Five Year Anniversary Excerpts – Issue 31 – Column

Issue 31 Cover

Issue 31:

Gagging On The Dust In The Wind

The alternanothing revolution fizzles. Elite consumers bicker over terms of surrender and sell-out over coffee in cheap apartments, sitting on second-hand furniture. Fanzine editors try again to balance the books, pulling occasionally off the bottle, and sign. Indie labels prepare to re-release a guaranteed seller, hoping the nostalgia will cover the cost of new bands that’ll never see the millennium. Bands form and distribute demos in hopes of getting signed like everyone else. The rich, the shrewd, and the intelligent have already gone home for the evening. They sleep well with a clear conscience, dreaming of who else they’ll bang in the copy room.
Scott Hefflon, Prelude to a Lick

The mission statement, if you will; the subject of drunk-at-3:00 AM conversations, stoned reflections, and the knowledge that I had my mind blown at the age of fourteen by Black Flag and thereafter have seen music as more than a way to fill silent spots in the day, more than a means to stimulate foreplay, more than a socialization aide, more than something to cover up the sound of a knocking engine. Not a means to an end, but the end itself.
Jon Sarre, Sarre-Chasm

I paid for my personal box of Nicorette with a crisp one hundred dollar bill. This was quite disconcerting for the CVS pharmacist, which came as a surprise to me. You’d think someone who sells 96 little squares of gum for sixty bucks would be fairly familiar with Ben Franklin, both the little and the new, improved Big Ben versions. But no, she had to hold the C-Note up to the light, frown at Ben for a few seconds, and check out his backside. She accepted my legal tender at last, although it was much tougher than it would’ve been with your average marijuana dealer, legal drug dealers being a lot more cynical than the illegal variety these days.
Kerry Joyce, Nicotine Achievers

Other high points (include) “Cut Off Your Head,” in which Jim gives us a primer of the five natures of Buddha, so, y’know, we aren’t confused or anything.
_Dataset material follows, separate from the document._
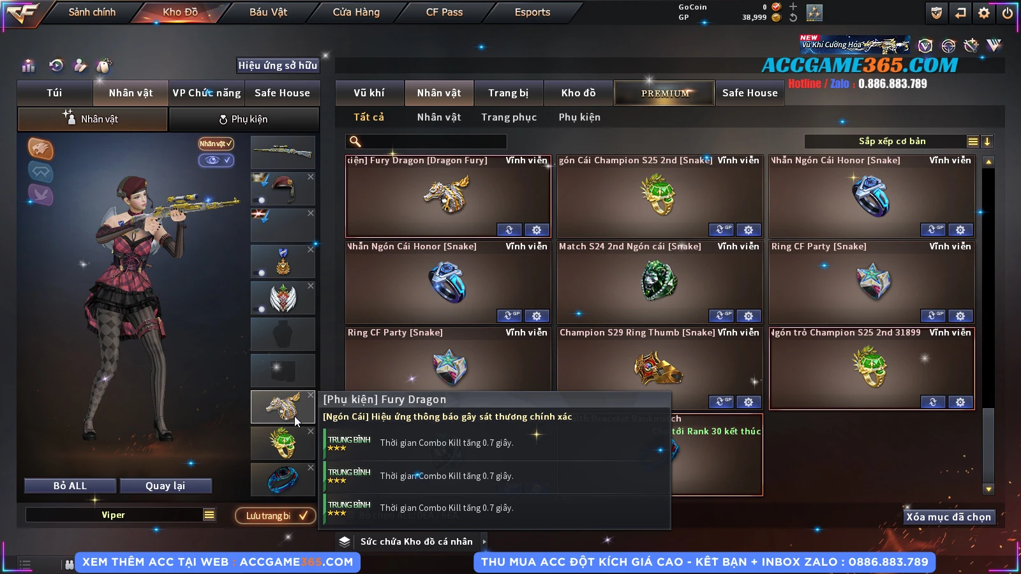Click the replay history icon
I know it would’ve been helpful to me back when I actually encountered the Buddha on the road. Come to find out, “killing him” was a metaphor. A metaphor. Thanks.
Ryk McIntyre, Jim’s Big Ego

Like a Raymond Chandler detective epic with pop-up illustrations by Robert Williams as interpreted by the chromosomes that Syd Barrett left behind when he effervesced into living oblivion. But different.
Nik Rainey, Chevy Heston

Cast yer memories back, kids, to those days of yesteryear when your idea of punk rock was “I Got You” by Split Enz, when everyone wore little round badges on their lapels, and spent hours selecting the perfect skinny tie at that cheesy store in the mall. This was a time when you actually considered buying a Wreckless Eric record (but, like everybody else, decided against it), when your adolescent fantasies involved a case of whipped cream and several of the Go-Go’s (until the Bangles came along), and when you thought wrapping a tiger-stripe handkerchief around your combat-boot-shod ankle looked rad. Even then, EVEN THEN, you thought Devo were geeks… the kinda guys who would spend hours in front of the Atari figuring out massively complex equations that would raise their Space Invaders score by ten points.
Chris Adams, Devo

The a-side takes a typical approach to their burst-bladder grindcore dirge-pop – Spectoresque production, fuzzed-out Mellotron, and vocalist Byrne Skarr gargling with sulfuric acid and regurgitating blood and vital organs all over Donovan’s brocade coat. The flip offers more of the same, albeit with a crisper sound that allows the percussive samples (recorded live in a TB ward) to be heard much more clearly. Watch for their forthcoming Remixes EP (with mixes by Moby, the Scottsboro Boys, Elijah Howe, and technEuro-whiz Kjziildrfrt) very soon.
Nik Rainey, Banana Split Infinitives

Sometimes it’s hard to believe the adventures I have by myself. Adventure is what music should be all about and Face to Face is like fucking the Valkyries on a pillage to Valhalla or shooting down an Albatross with farts.
Austin Nash, Face to Face

Johnny Violent is back at it again, programming 200+ BPM songs about sex, violence, and… well, sex and violence mainly. Two songs dip slightly below the 200 mark… perhaps they’re ballads.
Scott Hefflon, Johnny Violent

I would like to take this opportunity to personally thank all of you who attended the benefit concert at the Culture Bunker Compound last month… I am happy to say the show raised over two thousand dollars, sixty-three cans of puréed imitation-banana skin cream and pheromone substitute, and innumerable welts on the heads of those unfortunate enough to stand too close to Prosthetic Handjob frontman Chthulu Rhys-Jones when his ego spun out of control, taking several hostages and the last of the coldcuts.